# Source extract:

How to do an "fire and forget" call in rust? - multithreading

What I would like to achieve using the Rust language is to execute a closure or method after X seconds (without waiting for it). Being more used to languages like C#, a simple solution would be to spawn a thread, sleep for X seconds, and execute whatever needs to be done.
I tried this:
fn fire_and_forget(&self) {
thread::spawn(|| {
sleep(Duration::from_secs(10));
self.do_something();
});
}
Obviously, this doesn't work. Depending on my context, I get errors like error[E0277]: cannot be sent between threads safely or error[E0759]: self has an anonymous lifetime '_ but it needs to satisfy a 'static lifetime requirement.
I hope there is solution for this. This "context" I am referring to is quite specific: this fire_and_forget method will be called from the outside so I am not sure I can change its signature with generic lifetimes.
Any idea if there is a solution / workaround / unsafe way for this?

If you check out thread::spawn's signature, you'll see that the closure is required to have a 'static lifetime. This means that it must own all of its data and can not borrow from its environment. This rule exists because there is nothing that guarantees that the parent thread will outlive the newly spawned thread and thus there's no guarantee that any references inside the thread::spawn closure stay valid.
There are a few work-arounds here, although they depend on the structure of self and your program logic. They all boil down to getting owned data in the end and moving that owned data into the closure.
Let's assume you want to capture self's state at the time of calling fire_and_forget and Self: Clone. In that case you can write the following:
let slf = self.clone(); // obtain an owned version of `slf`
thread::spawn(move || { // `move` makes the closure take ownership of `slf`
sleep(Duration::from_secs(10));
slf.do_something() // borrows data from the closure, not the environment
})
If Self doesn't implement Clone or it's not okay to use the old state, you'll need some kind of synchronization / shared access to its current state, e.g. achievable through Arc<Mutex<State>>. Then you'll have to clone the Arc, move it into the closure and call do_something with the shared reference to State.
struct State {
}
struct Foo {
state: Arc<Mutex<State>>,
}
impl Foo {
fn do_something(state: &State) {
}
fn fire_and_forget(&self) {
let owned_state = Arc::clone(&self.state); // obtain an owned version of `state`
thread::spawn(move || { // `move` makes the closure take ownership of `state`
sleep(Duration::from_secs(10));
let state = owned_state.lock().unwrap(); // get exclusive access to state
Self::do_something(&*state) // borrows data from the closure, not the environment
});
}
}
Ultimately the solution will depend on your specific requirements, but as a general rule, a closure can't be 'static if it borrows from its environment.

Related

Can the borrow checker know when an Arc is "released"? Can a 'static lifetime granted temporarily?

I'm trying to speed up a computationally-heavy Rust function by making it concurrent using only the built-in thread support. In particular, I want to alternate between quick single-threaded phases (where the main thread has mutable access to a big structure) and concurrent phases (where many worker threads run with read-only access to the structure). I don't want to make extra copies of the structure or force it to be 'static. Where I'm having trouble is convincing the borrow checker that the worker threads have finished.

# Tasks to complete:
**a)** Answer these questions about the Rust multithreading thread:
(i) What lifetime does thread::spawn require the closure to have?
(ii) What type does the reply give as one way to get shared access to the current state when Self doesn't implement Clone?
(iii) Which language does the asker say they are more used to?
**b)** Echo the part of the Rust multithreading thread starting with "Any idea if" and going on through "into the closure.".
Answer from the text above alone.

# Data excerpt:
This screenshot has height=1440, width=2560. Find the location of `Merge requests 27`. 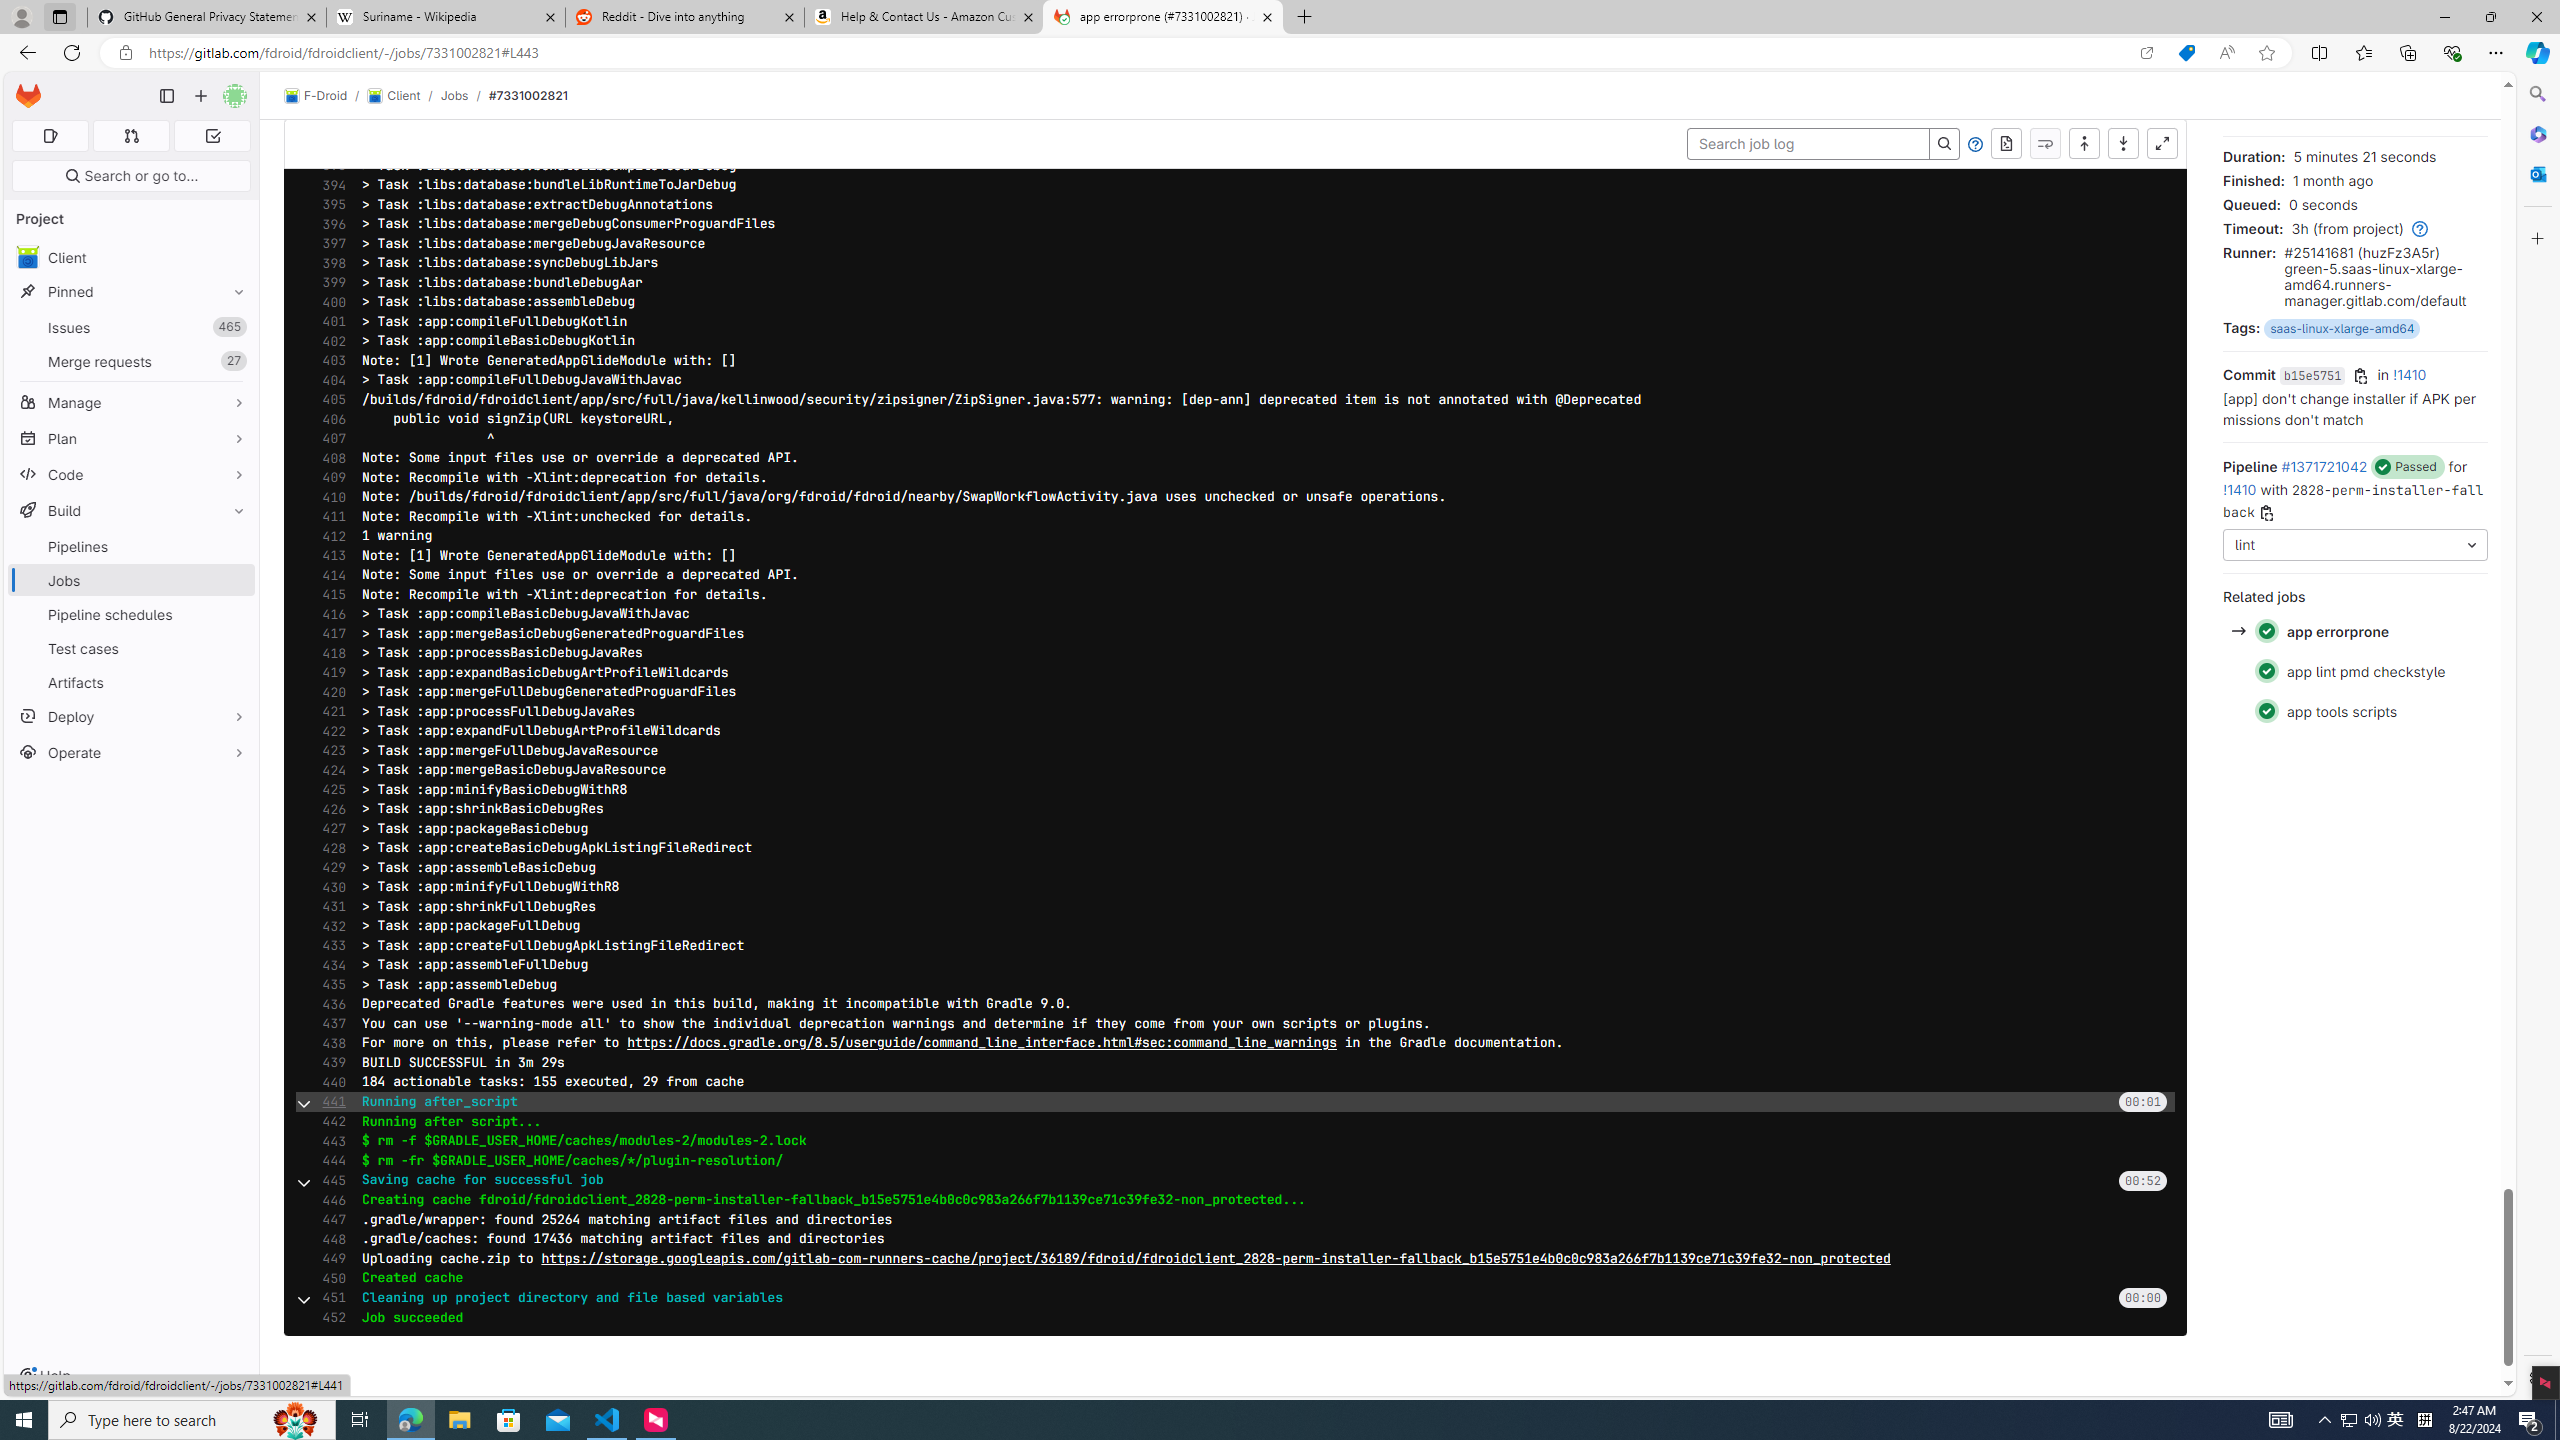

Merge requests 27 is located at coordinates (132, 361).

# Expected outputs:
**a)**
(i) A 'static lifetime.
(ii) Arc<Mutex<State>>.
(iii) C#.

**b)**
Any idea if there is a solution / workaround / unsafe way for this?

If you check out thread::spawn's signature, you'll see that the closure is required to have a 'static lifetime. This means that it must own all of its data and can not borrow from its environment. This rule exists because there is nothing that guarantees that the parent thread will outlive the newly spawned thread and thus there's no guarantee that any references inside the thread::spawn closure stay valid.
There are a few work-arounds here, although they depend on the structure of self and your program logic. They all boil down to getting owned data in the end and moving that owned data into the closure.